Uniform Inference in Nonlinear Models with Mixed Identification Strength
Xu Cheng
PIER Working Paper Archive from Penn Institute for Economic Research, Department of Economics, University of Pennsylvania
Abstract:
The paper studies inference in nonlinear models where identification loss presents in multiple parts of the parameter space. For uniform inference, we develop a local limit theory that models mixed identification strength. Building on this non-standard asymptotic approximation, we suggest robust tests and confidence intervals in the presence of non-identified and weakly identified nuisance parameters.
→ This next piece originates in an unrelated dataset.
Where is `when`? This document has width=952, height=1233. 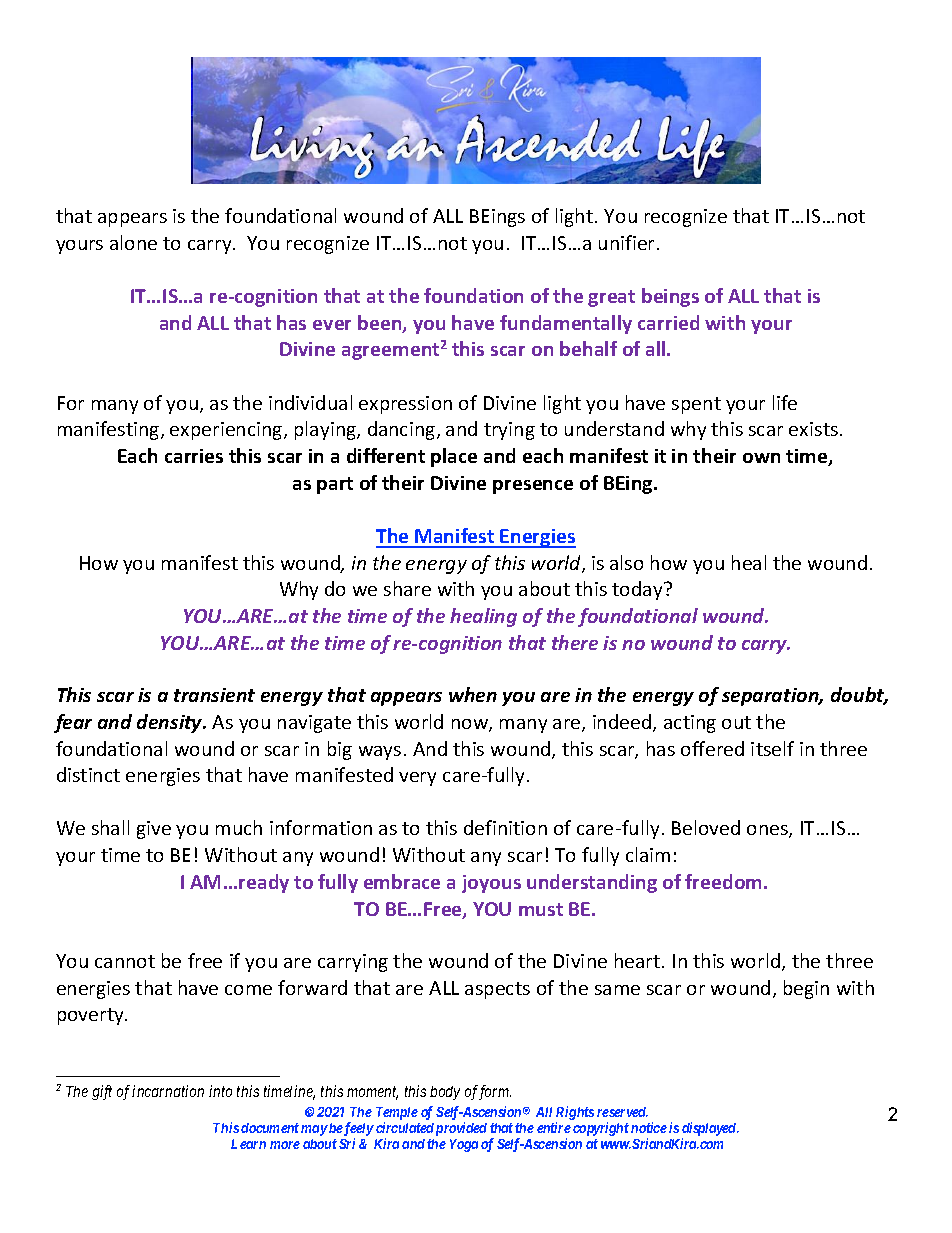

In particular, this covers applications where some nuisance parameters are non-identified under the null (Davies (1977, 1987)) and some nuisance parameters are subject to a full range of identification strength. The asymptotic results involve both inconsistent estimators that depend on a localization parameter and consistent estimators with different rates of convergence. A sequential argument is used to peel the criterion function based on identification strength of the parameters. The robust test is uniformly valid and non-conservative.
Keywords: Mixed rates; nonlinear regression; robust inference; uniformity; weak identification. (search for similar items in EconPapers)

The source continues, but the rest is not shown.